‘She looks well enough to me, but I’m not sure she’s so convinced.’
Ottilie recalled the very first conversation she’d had with Heath, over the phone, him in a state of panic because of something Flo had told him about her health. It was encouraging to see him care so much about his gran. It made her stop and re-evaluate. Whenever she decided he was an impatient, annoying man who found it convenient to forget about his old gran living in an obscure village in the Lake District, that fact alone showed those assumptions were wrong. She supposed that what everyone said about his failed marriage and what he himself had just told her about bad days must be true and must certainly have some bearing on his behaviour. While it didn’t justify it, perhaps she could cut him some slack.
‘I think,’ she began slowly, ‘that ageing can be scary. The most robust, most resilient of us can be unnerved by age. Things don’t work quite as well as they used to, you’re not as strong, you wobble, you get tired and ill more easily, your confidence gets knocked. I don’t really know your gran, I have no idea what she was like in years gone by, but I can guess that she was someone who took no prisoners. It’s easy to forget for us, who haven’t yet got to that stage in our lives, that your body starting to fail you is frightening. And for someone like Flo, realising that, increasingly, you have to rely on others is even more so.’
‘You sound like someone who’s seen a lot of it.’
‘I’ve been nursing for a long time – I’ve seen plenty.’
He didn’t reply, and evidence of his lack of small talk was clear as they fell to silence, the only sounds their footsteps and the nocturnal landscape beyond the village. They walked like this for a few minutes, until he finally spoke again.
‘She’s lucky.’
‘Your gran?’
‘Yes. She’s lucky that you’ve come here.’

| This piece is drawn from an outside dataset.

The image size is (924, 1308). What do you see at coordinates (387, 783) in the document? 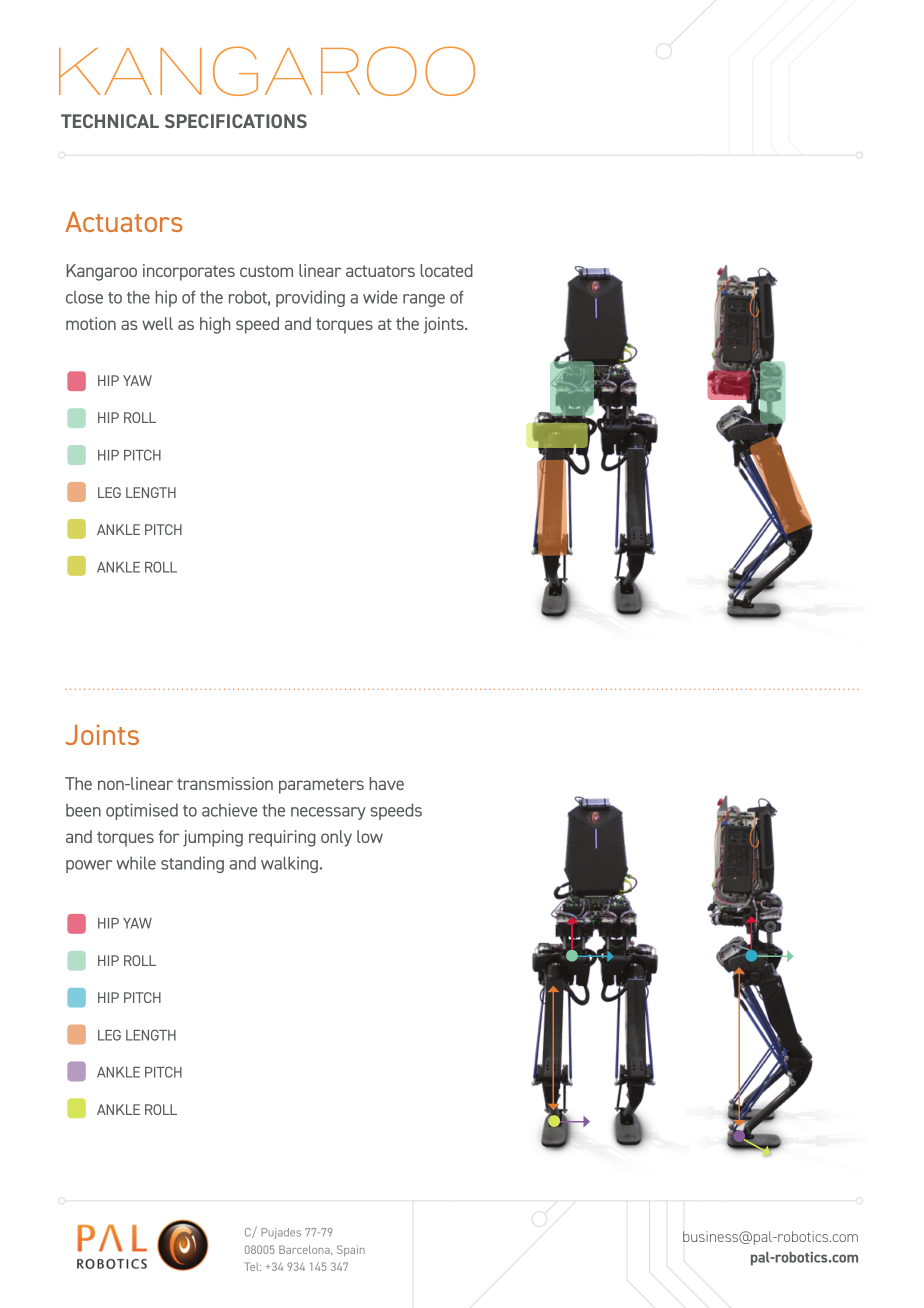
I see `have` at bounding box center [387, 783].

‘Oh…’ Ottilie waved away the compliment. ‘They had Gwen, and apparently she was brilliant.’
‘I’m sure she was, but my gran never needed Gwen like she seems to need you, so I can’t say either way. I don’t think Gwen would have driven her halfway across the county for hospital appointments and then taken her for tea and Kendal mint cake and then followed her up a hill so she could take a look at one of her favourite places.’
Ottilie smiled. It seemed Flo had recounted their afternoon in quite a lot of detail.
‘I just wanted you to know that I do appreciate what you do for her. I know what I’ve done or said might not have given that impression, but I do.’
‘It’s no problem.’
‘She’s not loaded you know,’ he said after another pause.
Ottilie looked sharply at him. ‘I didn’t think for a minute she was.’
‘Well, I just wanted to clear that up. Because it might look as if she is – owning outright a house in the Lake District and having Grandad’s pension.’
Ottilie stopped dead on the path and stared him down, her face burning. ‘Do you think I’m after her money?’
‘No, I…’
‘I’m fine from here,’ she said coldly. ‘You can go.’
‘I’m sorry, I don’t know why I said that; it’s just I’ve had experience of?—’
‘I don’t care what your experience is! How dare you accuse me of only caring because I think there’s money in it!’
‘That’s not what I said!’
‘That’s exactly what you said! Goodnight, Heath. Thanks for the escort, but I can manage from here.’
‘Ottilie, I’m sorry!’
‘Go away!’
Ottilie turned and marched towards her house. At least it was within sight. She was so furious, so hurt, so humiliated by his accusation that she couldn’t even turn to see whether he was following. Was that really how it looked? Did everyone think that? Did people think she was after Flo’s money? She couldn’t bear the thought, and as she pushed her key into the front door, angry tears burned in her eyes. Much as it went against everything she was, relations with everyone in the village would have to be strictly professional from now on, and that applied to Florence most of all.
CHAPTER FOURTEEN
‘You look awful.’
Lavender gave a look of sympathy as Ottilie walked into the reception area of the surgery to start her shift.